What is needed:
Reproduce only the rows from the line containing "Open Group Index" up to and including the line containing "click(x=1102, y=769)", requests included, raising every coordinate in the answers by 120.

Data excerpts:
>>>

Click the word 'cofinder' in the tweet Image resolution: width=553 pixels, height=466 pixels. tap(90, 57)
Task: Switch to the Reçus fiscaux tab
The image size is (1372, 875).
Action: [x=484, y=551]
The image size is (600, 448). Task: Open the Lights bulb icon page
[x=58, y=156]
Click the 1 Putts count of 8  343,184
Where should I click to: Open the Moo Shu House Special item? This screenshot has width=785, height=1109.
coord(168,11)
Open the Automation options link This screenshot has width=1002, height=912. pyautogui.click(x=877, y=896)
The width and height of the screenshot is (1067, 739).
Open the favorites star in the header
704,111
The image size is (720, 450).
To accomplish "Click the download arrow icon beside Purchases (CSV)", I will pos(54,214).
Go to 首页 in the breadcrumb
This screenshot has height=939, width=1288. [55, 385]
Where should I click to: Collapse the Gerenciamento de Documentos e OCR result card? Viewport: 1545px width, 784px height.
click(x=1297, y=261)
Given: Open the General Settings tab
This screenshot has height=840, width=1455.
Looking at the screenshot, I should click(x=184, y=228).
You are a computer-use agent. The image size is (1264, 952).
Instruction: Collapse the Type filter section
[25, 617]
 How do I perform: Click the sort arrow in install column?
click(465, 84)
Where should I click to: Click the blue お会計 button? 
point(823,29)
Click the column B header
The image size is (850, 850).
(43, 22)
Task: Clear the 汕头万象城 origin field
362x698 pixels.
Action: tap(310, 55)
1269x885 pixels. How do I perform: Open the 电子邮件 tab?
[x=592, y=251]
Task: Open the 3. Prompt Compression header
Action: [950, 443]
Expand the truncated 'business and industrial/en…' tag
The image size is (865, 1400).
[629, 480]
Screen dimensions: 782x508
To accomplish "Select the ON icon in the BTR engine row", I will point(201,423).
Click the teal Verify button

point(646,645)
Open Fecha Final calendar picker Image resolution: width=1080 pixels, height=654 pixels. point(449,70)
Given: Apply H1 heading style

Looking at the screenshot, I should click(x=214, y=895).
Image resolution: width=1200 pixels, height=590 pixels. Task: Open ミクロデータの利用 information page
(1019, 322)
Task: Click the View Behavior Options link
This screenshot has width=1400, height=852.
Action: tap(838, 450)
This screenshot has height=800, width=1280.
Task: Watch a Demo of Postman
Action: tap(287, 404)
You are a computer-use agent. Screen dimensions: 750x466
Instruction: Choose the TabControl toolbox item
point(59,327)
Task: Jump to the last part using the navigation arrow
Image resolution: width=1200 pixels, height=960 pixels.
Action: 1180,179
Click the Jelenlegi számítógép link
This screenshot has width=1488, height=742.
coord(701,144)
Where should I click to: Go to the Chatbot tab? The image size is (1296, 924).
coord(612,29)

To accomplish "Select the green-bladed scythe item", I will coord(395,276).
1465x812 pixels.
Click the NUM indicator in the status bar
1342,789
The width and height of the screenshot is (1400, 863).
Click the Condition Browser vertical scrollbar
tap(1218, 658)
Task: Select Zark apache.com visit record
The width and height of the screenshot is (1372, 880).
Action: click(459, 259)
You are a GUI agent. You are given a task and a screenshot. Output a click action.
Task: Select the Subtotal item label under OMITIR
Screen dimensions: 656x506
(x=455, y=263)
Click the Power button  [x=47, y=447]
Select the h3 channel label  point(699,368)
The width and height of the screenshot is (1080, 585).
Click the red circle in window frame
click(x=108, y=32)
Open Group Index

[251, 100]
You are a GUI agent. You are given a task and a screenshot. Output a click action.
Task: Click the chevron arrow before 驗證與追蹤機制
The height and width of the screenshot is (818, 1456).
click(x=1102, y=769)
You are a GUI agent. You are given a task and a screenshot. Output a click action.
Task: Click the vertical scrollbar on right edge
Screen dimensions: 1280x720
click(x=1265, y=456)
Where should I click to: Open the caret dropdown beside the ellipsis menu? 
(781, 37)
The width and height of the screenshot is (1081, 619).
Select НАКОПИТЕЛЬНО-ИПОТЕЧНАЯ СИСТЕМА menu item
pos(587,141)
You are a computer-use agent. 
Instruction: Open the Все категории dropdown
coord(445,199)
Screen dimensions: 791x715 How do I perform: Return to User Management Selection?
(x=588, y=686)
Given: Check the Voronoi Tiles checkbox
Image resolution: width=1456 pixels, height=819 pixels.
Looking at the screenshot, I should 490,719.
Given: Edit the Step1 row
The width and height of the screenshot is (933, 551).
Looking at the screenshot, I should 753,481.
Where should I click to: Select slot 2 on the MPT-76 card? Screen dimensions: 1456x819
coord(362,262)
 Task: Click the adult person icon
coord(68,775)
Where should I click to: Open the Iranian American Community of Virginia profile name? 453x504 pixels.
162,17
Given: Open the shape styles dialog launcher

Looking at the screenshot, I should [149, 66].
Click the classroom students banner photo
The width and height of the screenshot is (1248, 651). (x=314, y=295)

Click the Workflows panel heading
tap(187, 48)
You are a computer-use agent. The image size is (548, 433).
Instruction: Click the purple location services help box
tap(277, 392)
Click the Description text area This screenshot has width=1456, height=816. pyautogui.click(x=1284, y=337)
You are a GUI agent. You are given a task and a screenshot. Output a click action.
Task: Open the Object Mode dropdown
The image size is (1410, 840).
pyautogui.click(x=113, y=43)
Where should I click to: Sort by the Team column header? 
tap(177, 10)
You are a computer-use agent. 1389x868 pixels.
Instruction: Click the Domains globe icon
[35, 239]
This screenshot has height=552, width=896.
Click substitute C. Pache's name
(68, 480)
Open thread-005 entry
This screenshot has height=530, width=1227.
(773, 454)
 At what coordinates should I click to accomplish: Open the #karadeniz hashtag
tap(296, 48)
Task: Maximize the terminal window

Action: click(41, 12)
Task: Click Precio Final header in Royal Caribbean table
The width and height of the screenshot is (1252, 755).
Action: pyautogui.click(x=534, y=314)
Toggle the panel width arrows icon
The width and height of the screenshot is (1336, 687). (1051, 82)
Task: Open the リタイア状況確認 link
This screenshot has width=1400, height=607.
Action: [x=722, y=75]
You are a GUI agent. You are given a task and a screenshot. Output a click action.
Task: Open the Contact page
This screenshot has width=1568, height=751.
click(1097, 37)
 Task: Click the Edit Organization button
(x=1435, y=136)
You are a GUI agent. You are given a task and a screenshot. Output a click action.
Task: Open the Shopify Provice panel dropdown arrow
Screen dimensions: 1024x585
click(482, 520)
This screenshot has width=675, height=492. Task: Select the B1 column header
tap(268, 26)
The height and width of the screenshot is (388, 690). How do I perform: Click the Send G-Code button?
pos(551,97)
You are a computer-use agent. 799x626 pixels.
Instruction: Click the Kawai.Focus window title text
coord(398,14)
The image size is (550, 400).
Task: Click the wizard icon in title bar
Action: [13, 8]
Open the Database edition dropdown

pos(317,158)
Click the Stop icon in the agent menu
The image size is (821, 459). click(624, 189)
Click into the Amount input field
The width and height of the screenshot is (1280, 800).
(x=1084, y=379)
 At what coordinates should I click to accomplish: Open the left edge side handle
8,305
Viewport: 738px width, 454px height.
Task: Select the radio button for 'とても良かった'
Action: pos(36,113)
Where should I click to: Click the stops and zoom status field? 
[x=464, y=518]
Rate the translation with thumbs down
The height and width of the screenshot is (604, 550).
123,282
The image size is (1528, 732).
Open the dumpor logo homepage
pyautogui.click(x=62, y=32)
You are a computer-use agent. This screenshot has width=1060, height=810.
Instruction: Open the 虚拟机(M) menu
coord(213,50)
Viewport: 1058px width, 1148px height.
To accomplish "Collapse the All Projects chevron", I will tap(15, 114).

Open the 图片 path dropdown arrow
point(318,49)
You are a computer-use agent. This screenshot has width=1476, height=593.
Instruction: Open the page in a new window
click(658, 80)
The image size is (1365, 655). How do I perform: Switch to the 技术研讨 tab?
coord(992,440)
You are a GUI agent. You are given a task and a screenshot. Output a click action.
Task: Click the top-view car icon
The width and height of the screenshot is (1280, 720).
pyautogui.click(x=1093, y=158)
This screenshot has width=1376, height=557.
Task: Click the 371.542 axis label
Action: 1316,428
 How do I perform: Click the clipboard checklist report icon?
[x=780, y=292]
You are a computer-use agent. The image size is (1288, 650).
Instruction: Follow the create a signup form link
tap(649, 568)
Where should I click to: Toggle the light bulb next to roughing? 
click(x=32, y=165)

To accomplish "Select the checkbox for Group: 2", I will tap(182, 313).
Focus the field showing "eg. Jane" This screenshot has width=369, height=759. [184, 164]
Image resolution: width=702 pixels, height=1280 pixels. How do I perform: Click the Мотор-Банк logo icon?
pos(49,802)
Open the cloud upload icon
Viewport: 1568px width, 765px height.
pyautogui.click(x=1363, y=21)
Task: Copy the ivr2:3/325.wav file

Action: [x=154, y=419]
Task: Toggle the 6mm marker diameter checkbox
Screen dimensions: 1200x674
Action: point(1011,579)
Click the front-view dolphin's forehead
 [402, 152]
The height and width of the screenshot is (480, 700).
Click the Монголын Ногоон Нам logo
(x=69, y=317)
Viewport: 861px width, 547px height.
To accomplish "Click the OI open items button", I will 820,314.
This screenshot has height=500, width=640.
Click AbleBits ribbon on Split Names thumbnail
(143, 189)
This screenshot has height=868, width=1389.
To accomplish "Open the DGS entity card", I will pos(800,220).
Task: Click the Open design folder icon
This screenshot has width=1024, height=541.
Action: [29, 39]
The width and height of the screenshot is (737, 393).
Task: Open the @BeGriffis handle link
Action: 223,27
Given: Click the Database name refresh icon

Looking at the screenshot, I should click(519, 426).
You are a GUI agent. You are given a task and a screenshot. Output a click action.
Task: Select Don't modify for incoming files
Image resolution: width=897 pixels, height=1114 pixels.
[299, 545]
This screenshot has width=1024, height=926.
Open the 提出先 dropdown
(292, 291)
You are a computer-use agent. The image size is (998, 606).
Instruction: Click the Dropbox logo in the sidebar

<<<

The result:
Open Group Index

[371, 220]
You are a GUI agent. You are given a task and a screenshot. Output a click action.
Task: Click the chevron arrow before 驗證與追蹤機制
The height and width of the screenshot is (818, 1456).
click(x=1222, y=889)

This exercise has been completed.